# Hadoop Copy Files

The **Hadoop Copy Files** job entry copies files in a Hadoop cluster from one location to another.

### General

* **Entry name**: Specify the unique name of the Hadoop Copy Files entry on the canvas. You can customize the name or leave it as the default.

### Options

The Hadoop Copy Files job entry includes two tabs: **Files/Folders** and **Settings**.

#### Files/Folders tab

![Files/Folders tab, Hadoop Copy Files](https://773338310-files.gitbook.io/~/files/v0/b/gitbook-x-prod.appspot.com/o/spaces%2FYwnJ6Fexn4LZwKRHghPK%2Fuploads%2Fgit-blob-ab92660f05220630494f6fca50fde2649cacb7c0%2FPDI_JobEntry_HadoopCopyFiles_Files.png?alt=media)

| Option                      | Description                                                                                                                                                                                                                                                                                                           |
| --------------------------- | --------------------------------------------------------------------------------------------------------------------------------------------------------------------------------------------------------------------------------------------------------------------------------------------------------------------- |
| **Source Environment**      | Specify the type of file system containing the files you want to copy.                                                                                                                                                                                                                                                |
| **Source File/Folder**      | Specify the file or directory you want to copy. Click **Browse** to navigate to the source file or folder through the VFS browser. See [VFS browser](https://docs.pentaho.com/pdia-data-integration/archived-merged-pages/connecting-to-virtual-file-systems-archive/vfs-browser-connecting-to-virtual-file-systems). |
| **Wildcard (RegExp)**       | Specify the files to copy by using a regular expression instead of static file names. For example, `.*\.txt` selects all files with a `.txt` extension.                                                                                                                                                               |
| **Destination Environment** | Specify the file system where you want to put your copied files.                                                                                                                                                                                                                                                      |
| **Destination File/Folder** | Specify the file or directory where you want to place your copied file. Click **Browse** and select **Hadoop** to enter your Hadoop cluster connection details.                                                                                                                                                       |

{% hint style="info" %}
The source environment and destination environment must be the same.
{% endhint %}

#### Settings tab

![Settings tab, Hadoop Copy Files](https://773338310-files.gitbook.io/~/files/v0/b/gitbook-x-prod.appspot.com/o/spaces%2FYwnJ6Fexn4LZwKRHghPK%2Fuploads%2Fgit-blob-0d0d210170f6ee63e0701883b20c387ac0b857c6%2FPDI_JobEntry_HadoopCopyFiles_Settings.png?alt=media)

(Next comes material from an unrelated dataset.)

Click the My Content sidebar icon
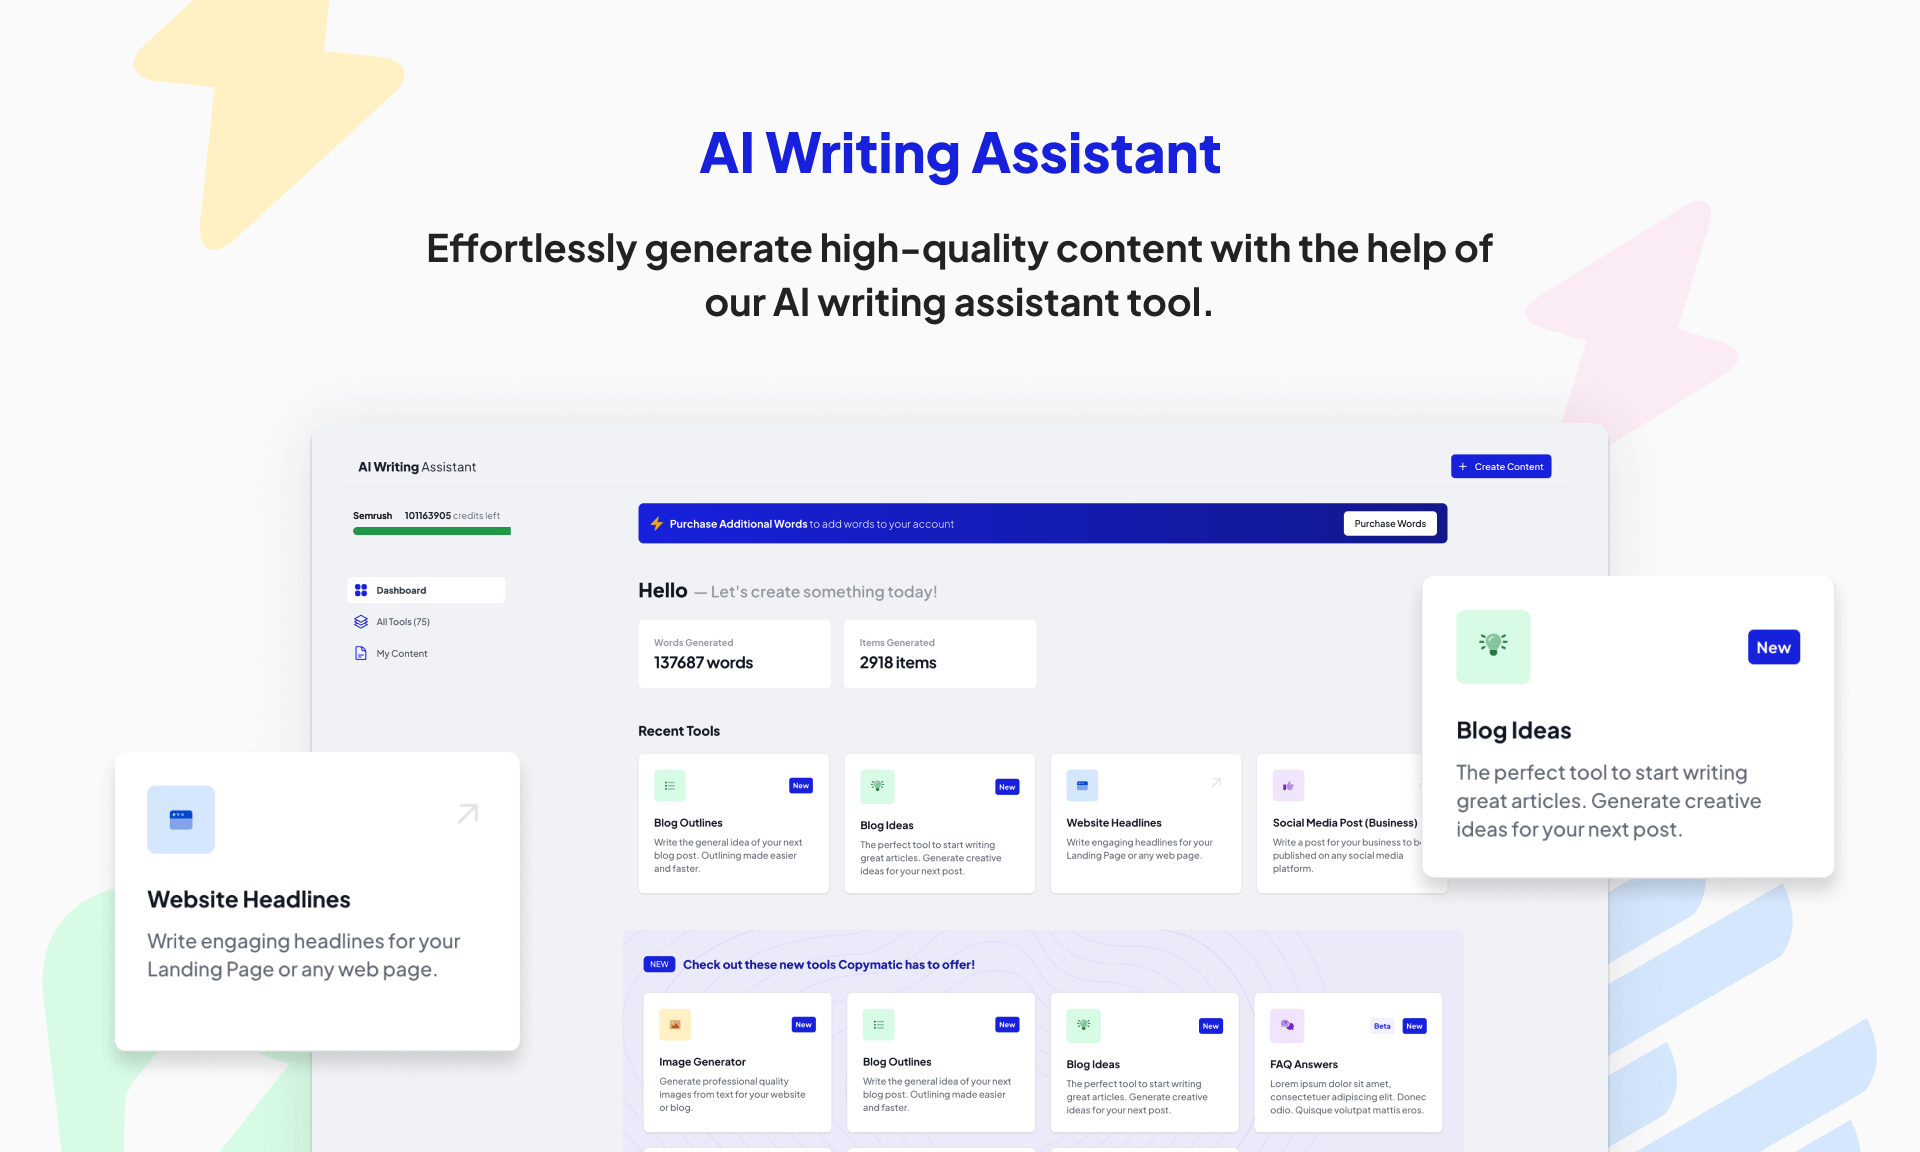Image resolution: width=1920 pixels, height=1152 pixels. pyautogui.click(x=361, y=653)
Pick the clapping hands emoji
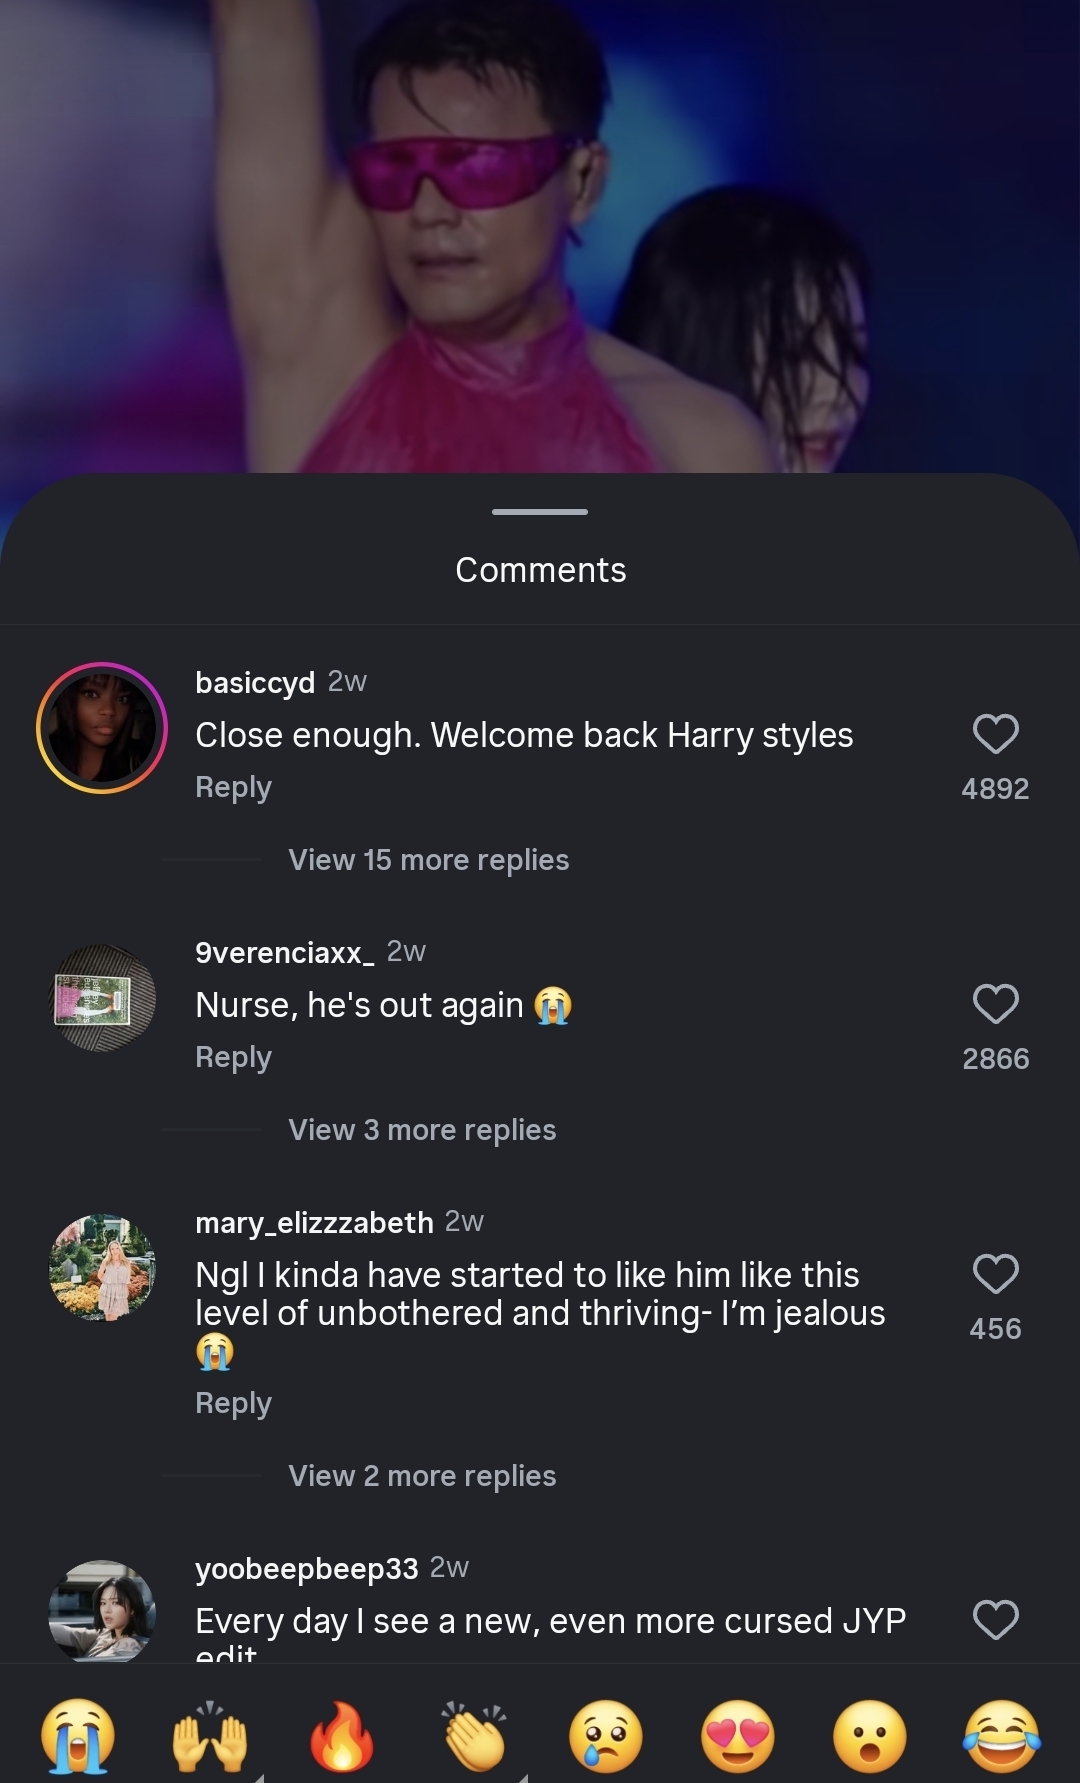Image resolution: width=1080 pixels, height=1783 pixels. [x=474, y=1736]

| Option                                 | Description                                                                                            |
| -------------------------------------- | ------------------------------------------------------------------------------------------------------ |
| **Include subfolders**                 | Select to copy all subdirectories in the chosen directory.                                             |
| **Destination is a file**              | Select if the destination is a file.                                                                   |
| **Copy empty folders**                 | Select to copy empty directories. **Include subfolders** must be selected for this option to be valid. |
| **Create destination folder**          | Select to create the destination directory if it does not exist.                                       |
| **Replace existing files**             | Select to overwrite files in the destination directory.                                                |
| **Remove source files**                | Select to remove the source files after copying them. This is equivalent to a move operation.          |
| **Copy previous results to arguments** | Select to use previous step results as your sources and destinations.                                  |
| **Add files to result files name**     | Select to create a list of the files copied by this entry.                                             |

If you are not using Kerberos security, this job entry sends the username of the signed-in user when copying files, regardless of the username entered in the connection field.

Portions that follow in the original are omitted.